Autor: Alex Wynne
Można by argumentować, że Maison Kitsuné grał bezpiecznie na wiosnę. Duet projektantów Gildas Loaëc i Masaya Kuroki przeniósł się z tą kolekcją na znajome terytorium galijskie; marka wzbudziła kontrowersje w mediach społecznościowych w styczniu z powodu wykorzystania japońskich obrazów imperialnych w wizualizacjach swojej jesiennej linii, chociaż według rzeczniczki marki nie miało to wpływu na sprzedaż. „Kolekcja sprzedała się bardzo dobrze, żadna z naszych hurtowni nie zmieniła zamówienia” – powiedziała.
HyperFocal: 0
Oferta na wiosnę z mniejszym prawdopodobieństwem wywoła luz, inspirowana Jacquesem Tati i latami pięćdziesiątymi. „Mon Renard” został wyhaftowany na plecach jednego swetra z sylwetkową wersją lisiego emblematu domu, podczas gdy na innym nadrukowano srebrną rybkę, nawiązując do filmu „Mon Oncle”. Silnie obecne były detale graficzne, takie jak granatowo-czerwone paski czy plamki, podobnie jak nadruki na całej powierzchni, np. na bluzie z turkusowym motywem siedzeń z Ogrodu Luksemburskiego.
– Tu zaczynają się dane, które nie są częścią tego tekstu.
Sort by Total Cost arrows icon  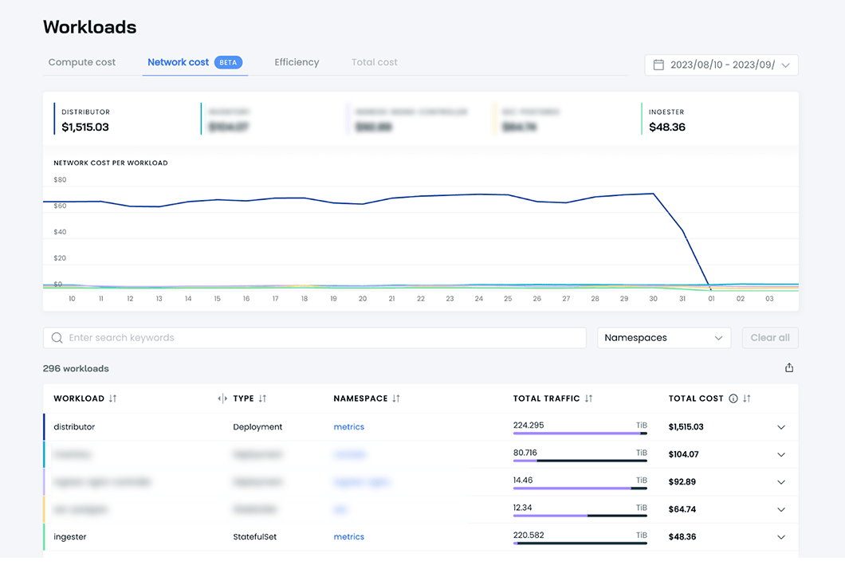pos(747,398)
Do odzieży roboczej w stylu vintage odniesiono się w kremowych płóciennych spodniach i dużych kurtkach z kontrastowymi niebieskimi przeszyciami, podczas gdy marka zachowała również motyw patchworkowej kratki z poprzednich sezonów. Z kolei prążkowane bawełniane bluzy i plecione bawełniane T-shirty miały urok retro.